══ Available data
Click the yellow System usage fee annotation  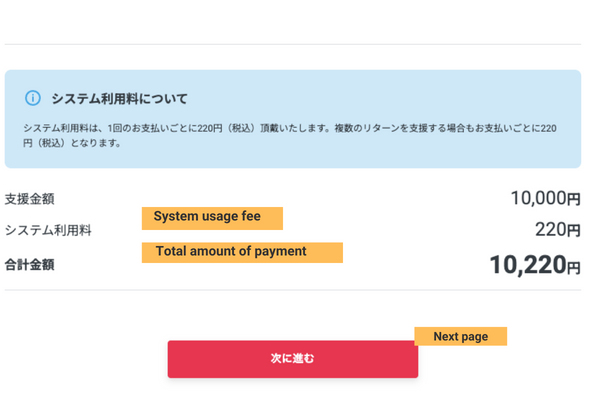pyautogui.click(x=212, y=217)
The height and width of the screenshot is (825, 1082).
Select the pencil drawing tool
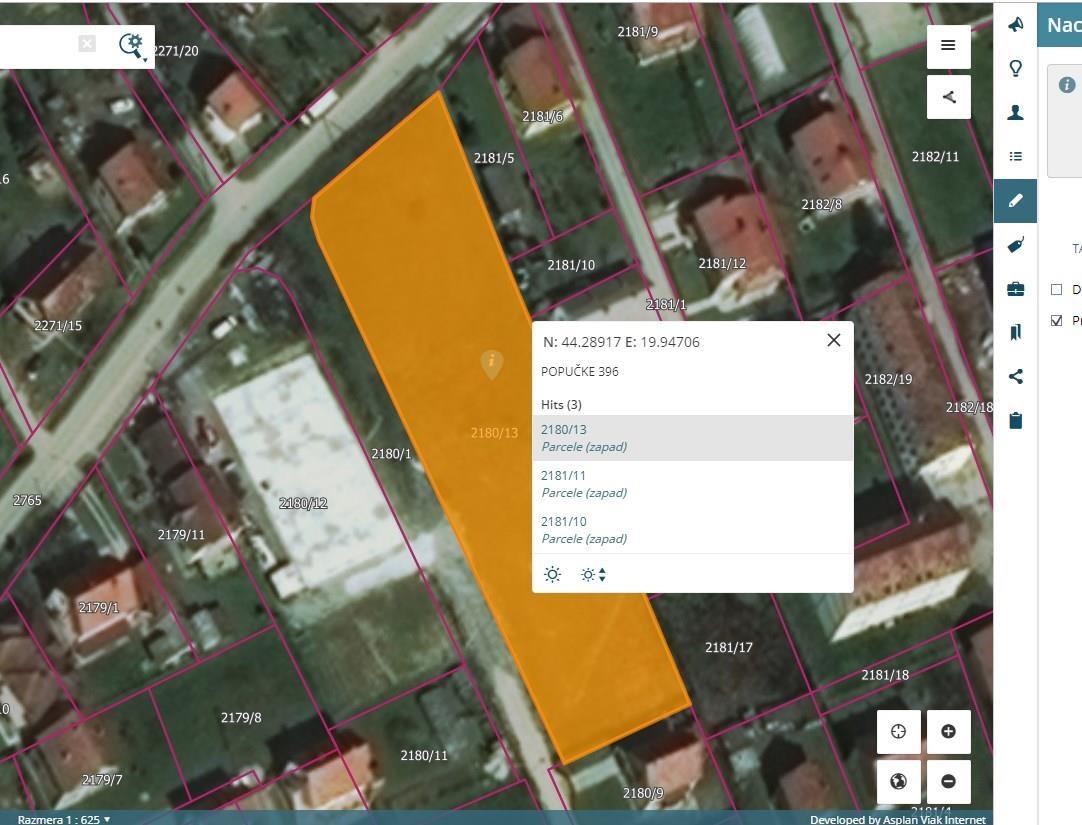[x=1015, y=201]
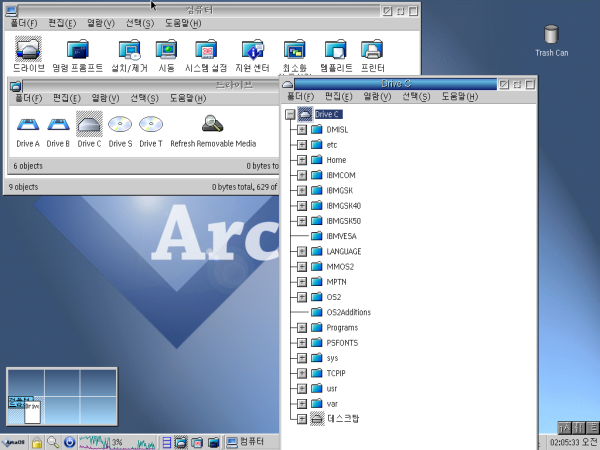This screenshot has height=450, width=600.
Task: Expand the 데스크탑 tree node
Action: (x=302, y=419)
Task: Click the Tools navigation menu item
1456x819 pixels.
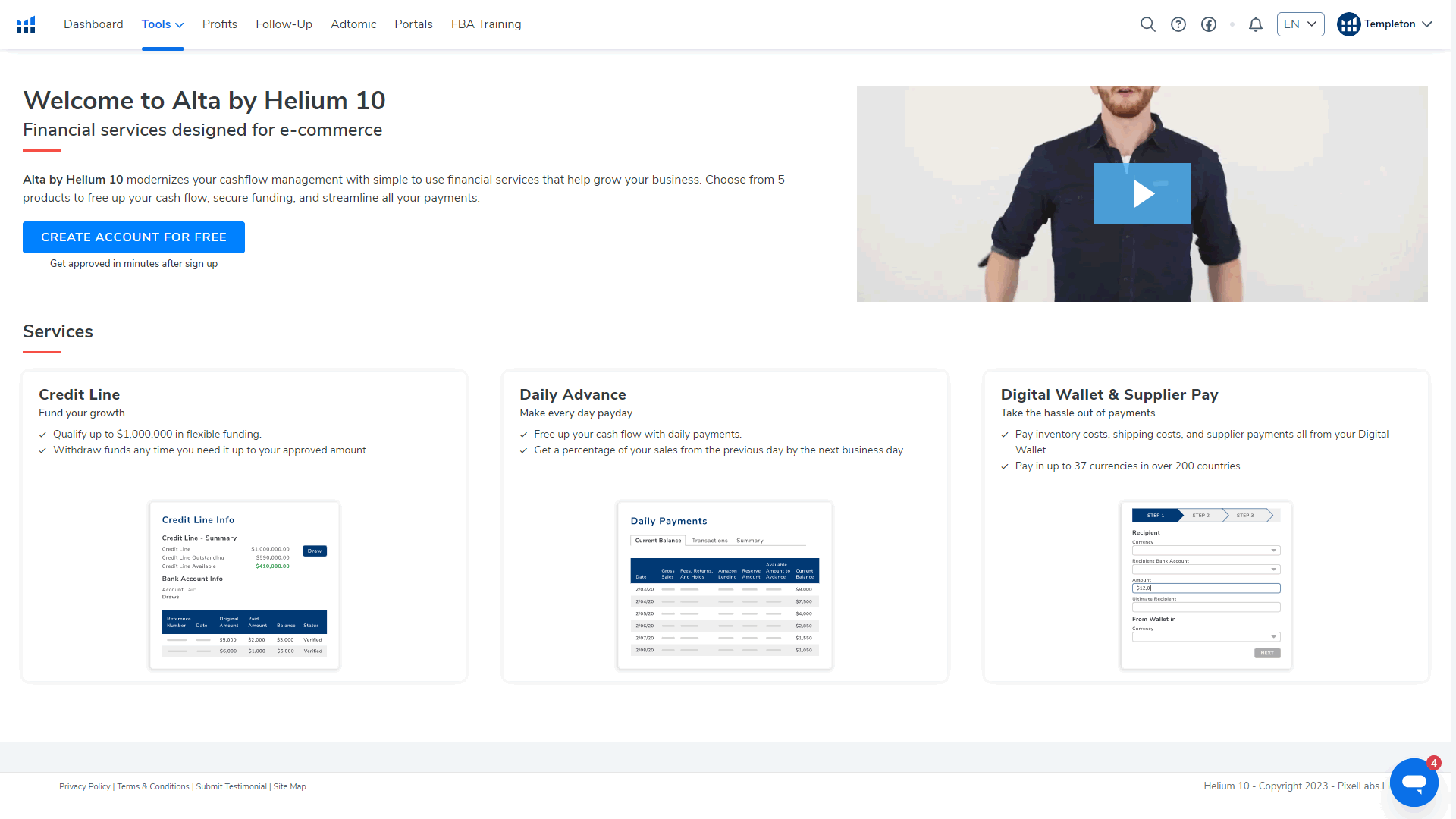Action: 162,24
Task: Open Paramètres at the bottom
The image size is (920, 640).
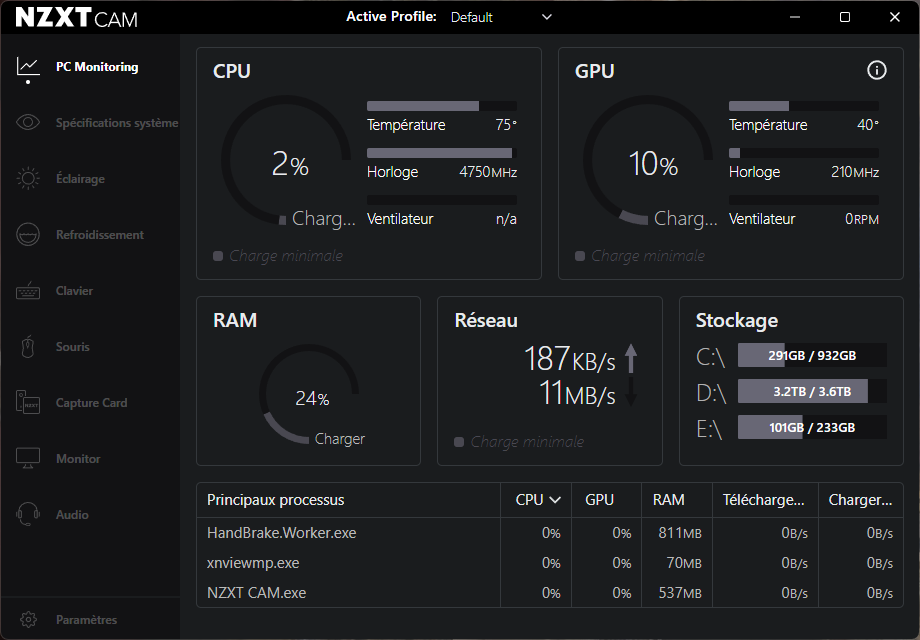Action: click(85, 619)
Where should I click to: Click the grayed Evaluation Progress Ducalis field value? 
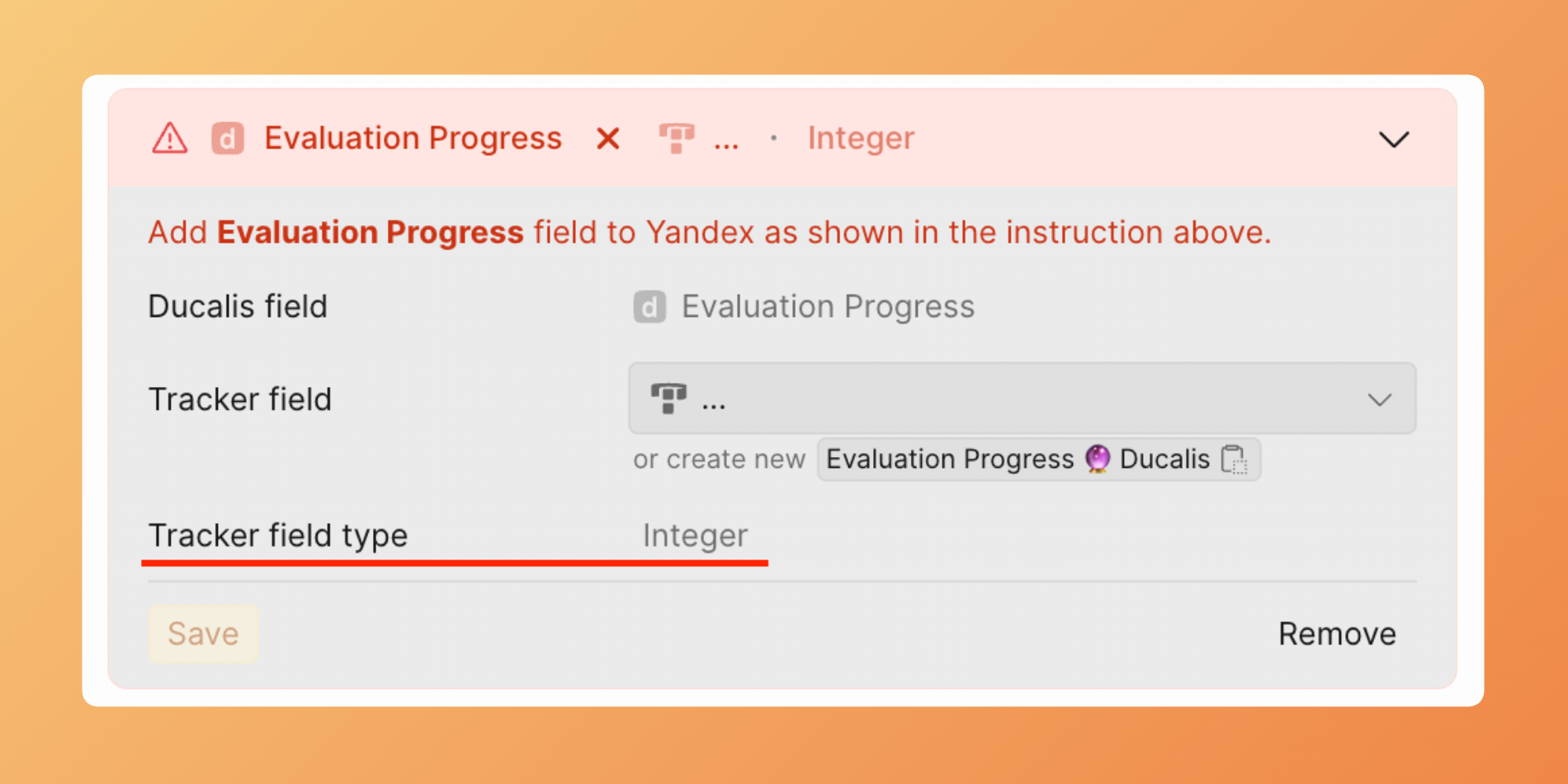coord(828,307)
════
Could you return exactly the lines starting with the one that contains "Task: Open Paramètres at the bottom" and ending with the last line of the data above? Leave the pictures out.

Task: Open Paramètres at the bottom
The image size is (920, 640).
Action: click(85, 619)
Where should I click to: Click the grayed Evaluation Progress Ducalis field value? 
coord(828,307)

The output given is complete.